Co-op advertising stands for cooperative advertising, which is a collaborative approach where the product manufacturer pays part or all of the advertising costs and often supplies the retailer with brand assets to use in the advertisement.
The logic is simple: When manufacturers, distributors, and retailers share the advertising costs on print and digital promotion, co-op advertising reduces the cost of advertising for channel partners, which increases the likelihood that those partners will produce quality marketing materials that can reach the target audience. Co-op advertising is a strategy for scaling a company’s marketing program across multiple locations across the distribution network. Pooling resources is cost-effective, but it’s also smart marketing: When manufacturers provide certain assets, including images and videos, they can help ensure that local marketing is highly targeted and brand-compliant.
Also known as co-op marketing, co-op advertising can include everything from a few print ads to a complete marketing campaign. Co-op dollars can cover the cost of paid search, PPC banner placements, TV ads, and influencer campaigns on social media. Co-op advertising is about collaboration. Pooling resources has become even more important since the COVID-19 pandemic. And when manufacturers repay the retailers for all or part of the cost of the advertisement, they make sure their brands get mentioned.
Co-op advertising works like this: Vendors supply partners with co-op funds to market and sell their product, and the amount is a percentage of the total amount of products the partner purchases that year.
Brands rely on channel partners to drive sales and awareness at the local level, but channel partners often lack the time, knowledge, and resources to develop and execute an effective advertising strategy on their own. In fact, according to our State of Local Marketing Report, 53% of partners don’t know much about advertising.
Co-op advertising programs solve this by providing a set of rules for channel partners to access corporate funds and marketing materials. The rules are in place to ensure local marketers use the brand assets properly and don’t misrepresent the brand with marketing materials that corporate or legal have not approved. Some co-op advertising programs may have rules around which vendors partners can use; incentives to guide partners toward the most effective tactics; and processes for submitting claims and receiving reimbursement. Although it varies by program, co-op funds can be used for anything from point-of-sale displays to digital ads, promotional tchotchkes, and even rent.

# [LISTED RECORDS]
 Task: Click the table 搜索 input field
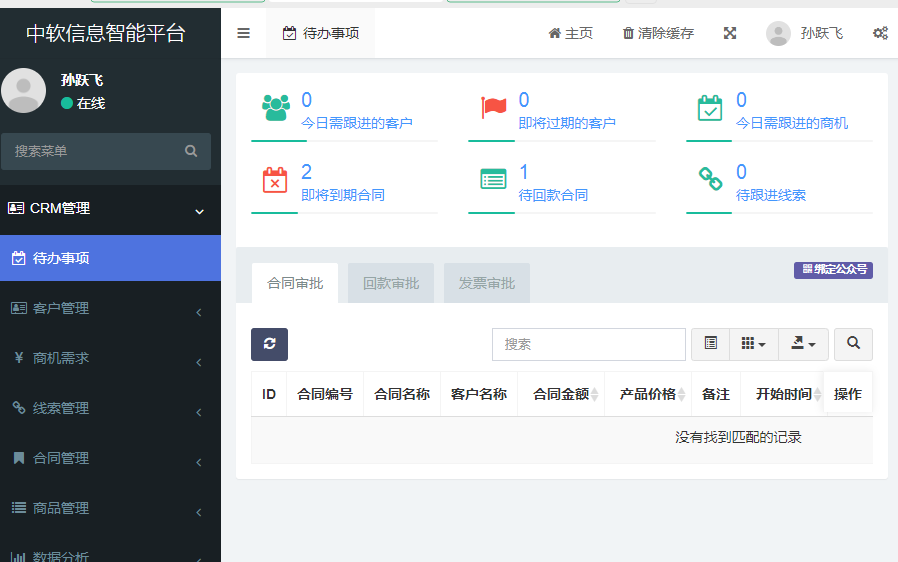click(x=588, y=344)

* * *

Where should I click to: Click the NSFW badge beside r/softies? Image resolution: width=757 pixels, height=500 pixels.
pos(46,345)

* * *

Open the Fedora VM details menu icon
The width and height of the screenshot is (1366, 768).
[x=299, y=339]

# [PROBLEM TO SOLVE]
Check each statement against the co-op advertising text. For (a), (b), and (c), answer yes or no and quote the words from the text that settle it. (a) The co-op funds a partner gets are a percentage of the total products that partner buys that year. (b) Co-op funds can never be used to pay rent. (c) Most partners know a lot about advertising. Work only from the co-op advertising text.

# [TASK OUTPUT]
(a) Yes: "the amount is a percentage of the total amount of products the partner purchases that year"
(b) No: "co-op funds can be used for anything from point-of-sale displays to digital ads, promotional tchotchkes, and even rent"
(c) No: "53% of partners don’t know much about advertising"